**Task goal**
Reproduce verbatim the lines that begin with the line containing "You are a computer-use agent. The height" and run through the end of the lines. Leave any pictures out of your copy.

(Element lookup lines)

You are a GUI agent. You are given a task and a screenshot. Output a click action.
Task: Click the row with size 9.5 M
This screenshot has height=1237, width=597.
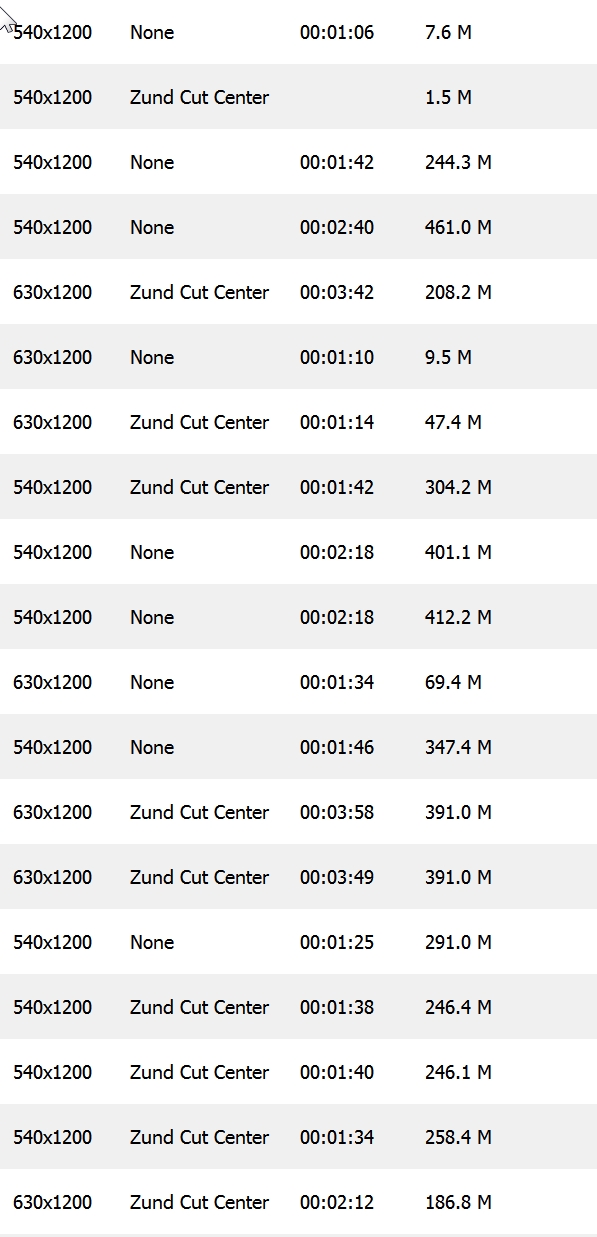click(298, 357)
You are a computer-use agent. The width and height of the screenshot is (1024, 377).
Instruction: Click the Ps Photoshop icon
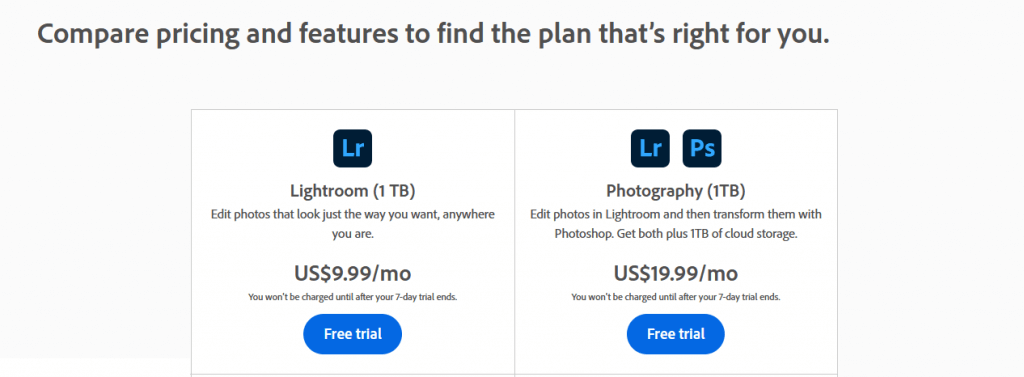pos(702,149)
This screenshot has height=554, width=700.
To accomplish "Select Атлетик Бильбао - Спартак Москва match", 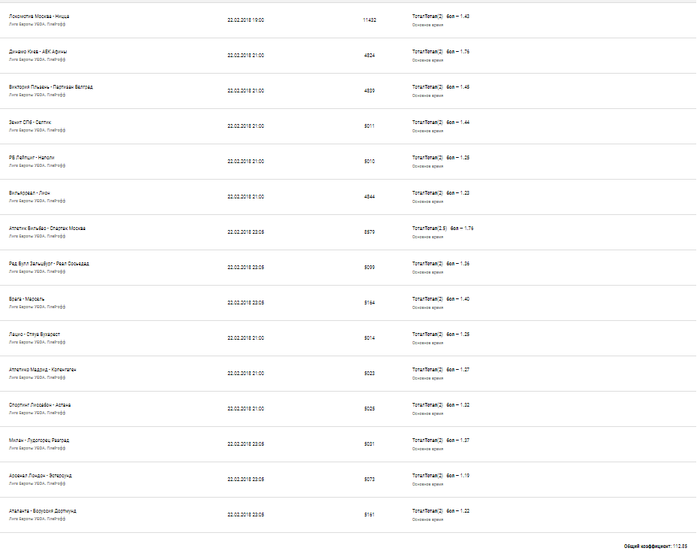I will click(47, 229).
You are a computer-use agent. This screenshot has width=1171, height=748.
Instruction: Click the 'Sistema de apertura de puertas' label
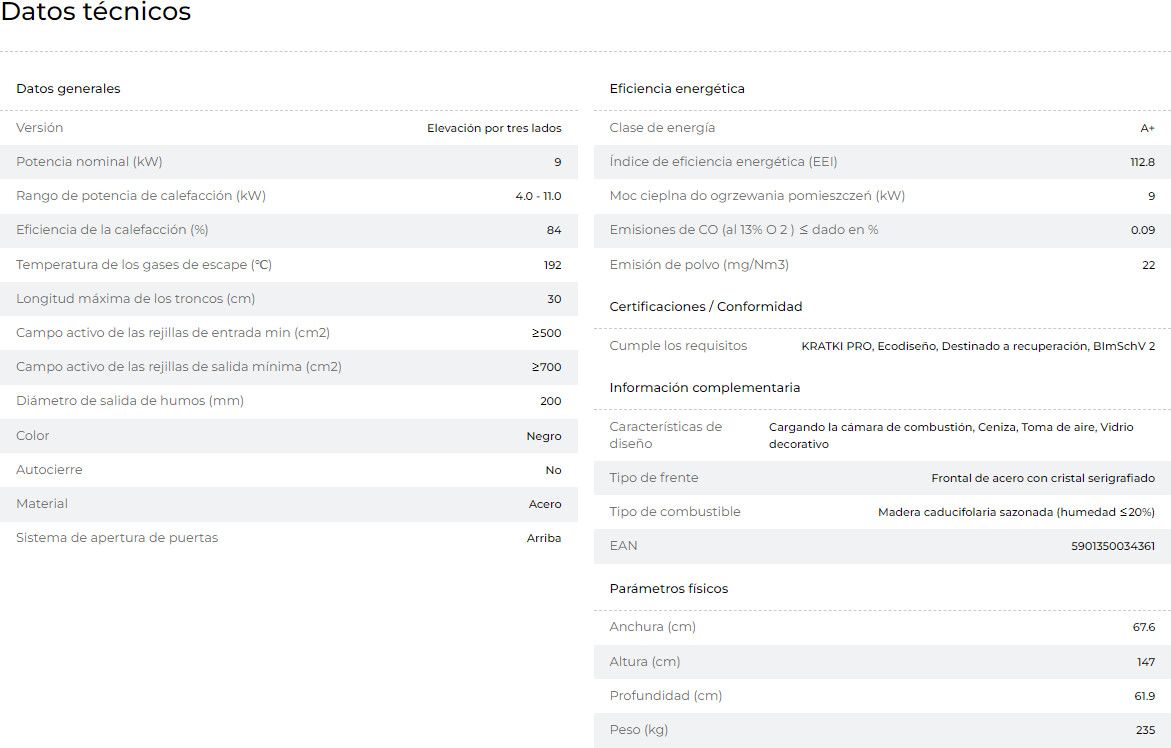click(117, 538)
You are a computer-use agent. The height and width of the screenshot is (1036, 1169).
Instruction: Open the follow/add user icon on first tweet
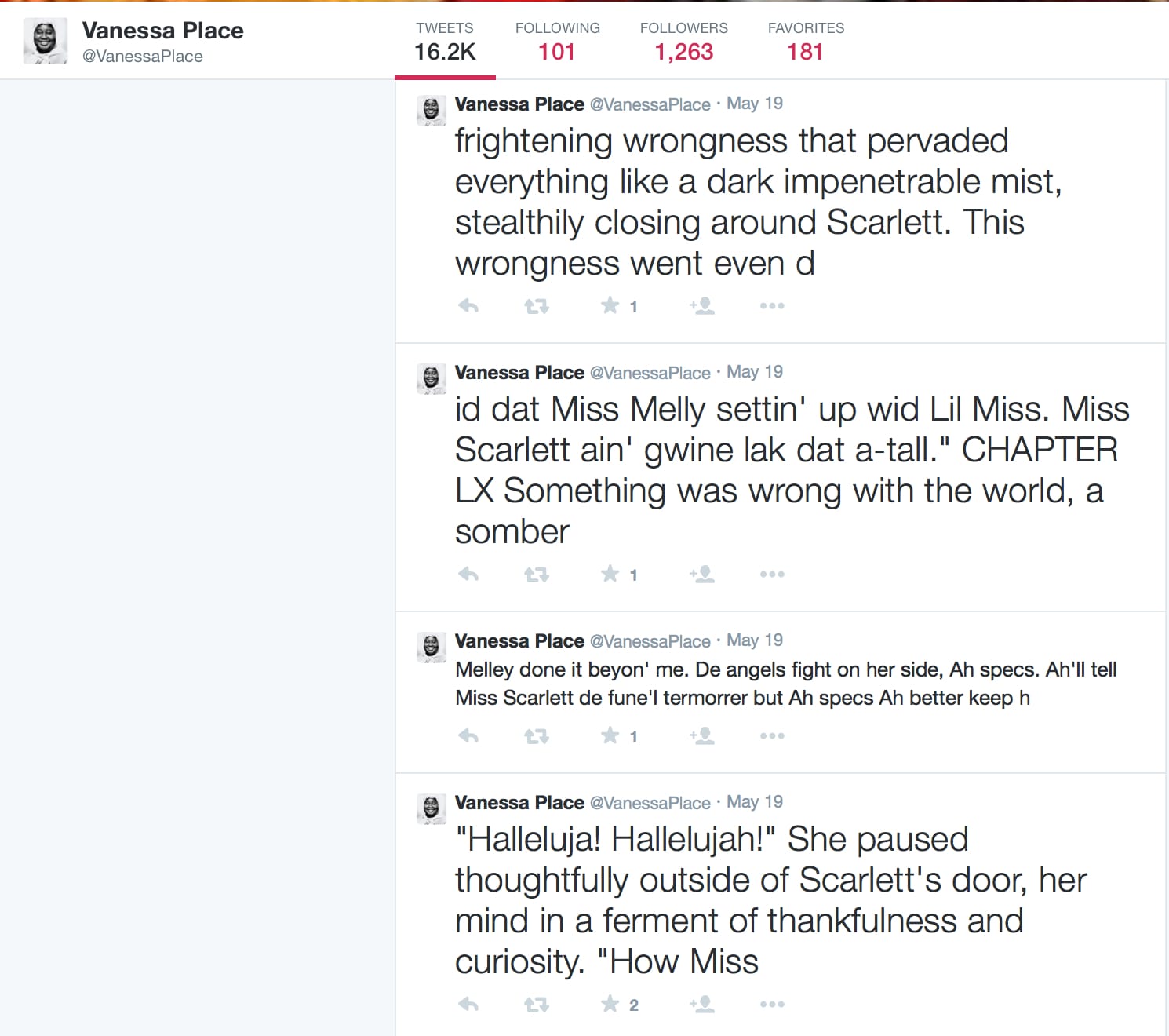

**Response**
You are a computer-use agent. The height and width of the screenshot is (1036, 1169).
Instruction: Open the follow/add user icon on first tweet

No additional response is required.